Planet building in the Pleiades

UCLA and the Gemini Observatory issued a press release on Wednesday announcing that evidence has been found for planet formation around the star HD 23514 in the Pleiades star cluster. Using an infrared-sensitive instrument, they were able to pick up heat emissions in the dust cloud circling the star. This heat is the result of planetary “embryos” colliding in space. One current theory is that the formation of the moon resulted from a collision of the early Earth and another Mars-sized proto-planet.

From the article:

Using an infrared sensitive camera (MICHELLE) on the Gemini North Telescope, Joseph Rhee of UCLA and his collaborators have measured heat from hot dust surrounding a 100 million year old star in the bright star cluster. The star has properties very much like our Sun except that it is 45 times younger and is orbited by hundreds of thousands of times more dust than our Sun. The star is also one of the very few solar-type stars known to be orbited by warm dust particles.

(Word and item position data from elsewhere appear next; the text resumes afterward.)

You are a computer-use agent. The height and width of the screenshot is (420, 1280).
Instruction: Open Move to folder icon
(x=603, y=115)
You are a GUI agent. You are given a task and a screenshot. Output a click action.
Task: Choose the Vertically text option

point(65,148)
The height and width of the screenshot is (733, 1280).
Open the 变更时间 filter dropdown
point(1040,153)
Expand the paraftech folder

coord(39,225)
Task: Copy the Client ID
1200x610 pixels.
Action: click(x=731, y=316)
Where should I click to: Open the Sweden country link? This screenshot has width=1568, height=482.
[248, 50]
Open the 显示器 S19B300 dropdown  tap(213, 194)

These warm emissions betray catastrophic collisions in an evolving young planetary system around an adolescent-age solar type star. The emission appears to originate from dust located in the terrestrial planet zone between about 1/4 to two astronomical units (AUs) from the parent star HD 23514, a region corresponding to the orbits of Mercury and Mars in our solar system.

This is really cool. Hopefully, other scientists will confirm these findings.